What the exercise asks: Please repeat, exactly as written, every line from the one containing "Viewport: 1568px width, 755px" through the last line of the records, both included, and leave out any pictures.

Task input:
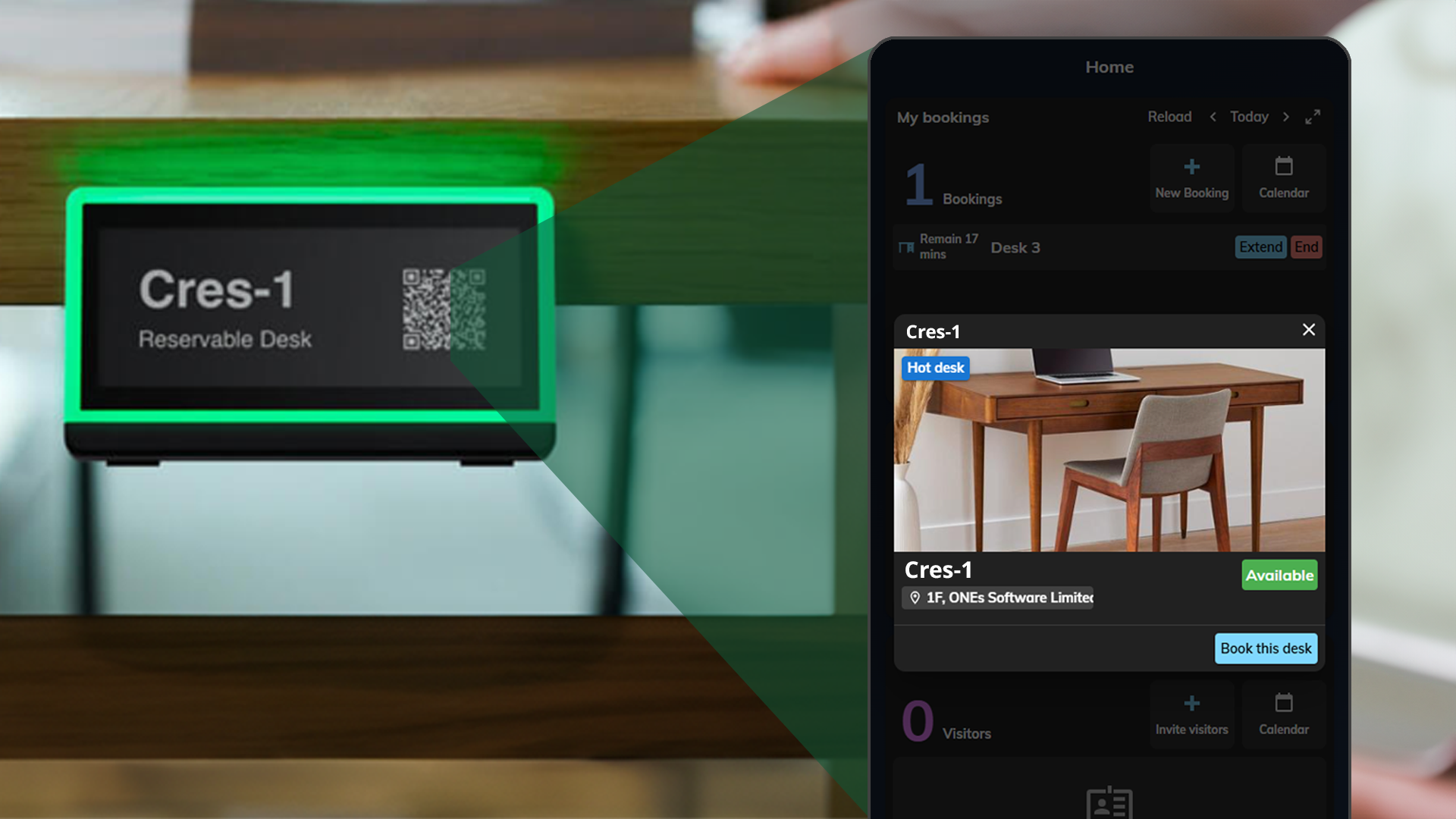Select the Home tab at the top
This screenshot has width=1456, height=819.
point(1109,67)
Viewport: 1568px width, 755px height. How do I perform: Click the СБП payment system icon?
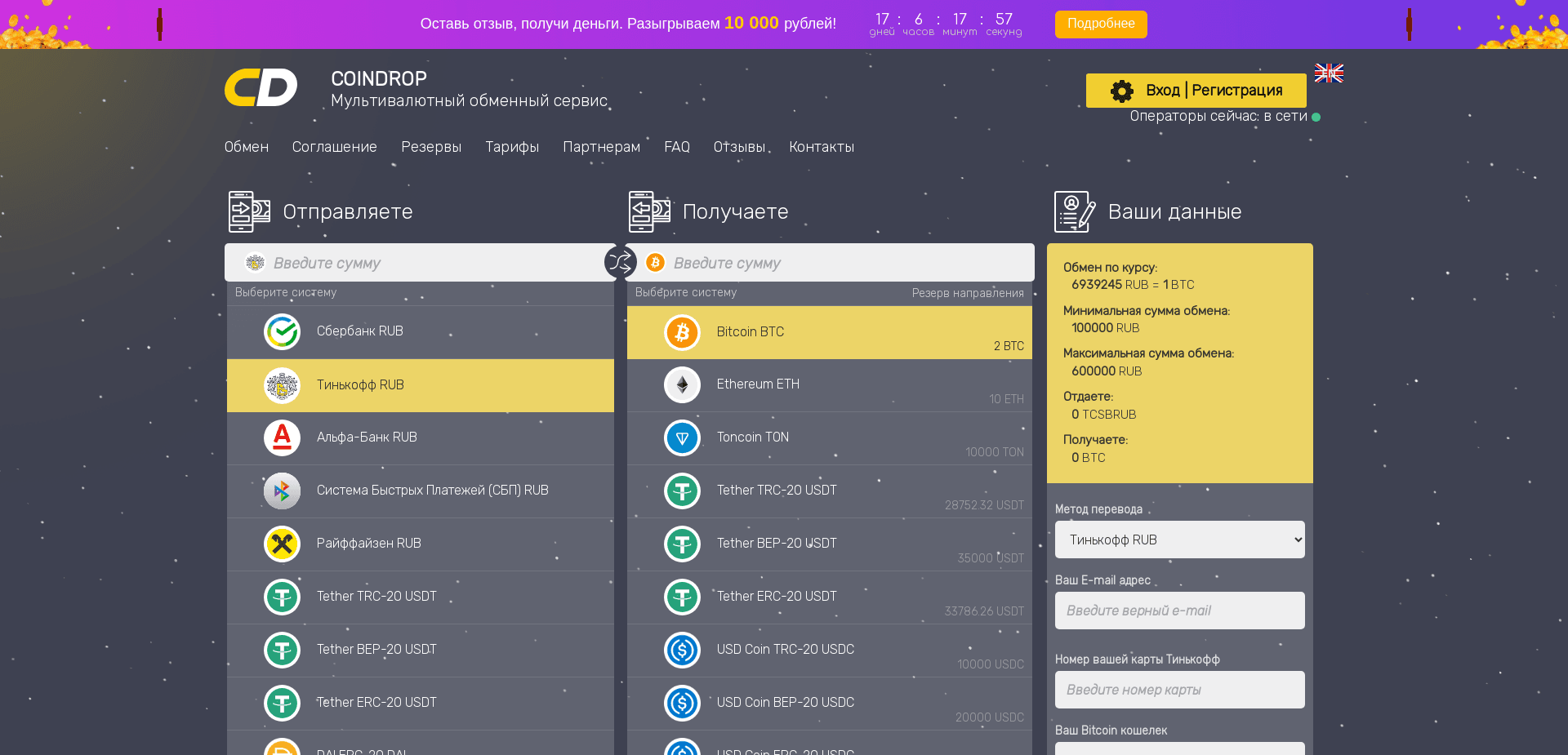click(x=283, y=491)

Expected output:
Viewport: 1568px width, 755px height. How do I perform: Click the СБП payment system icon?
click(x=283, y=491)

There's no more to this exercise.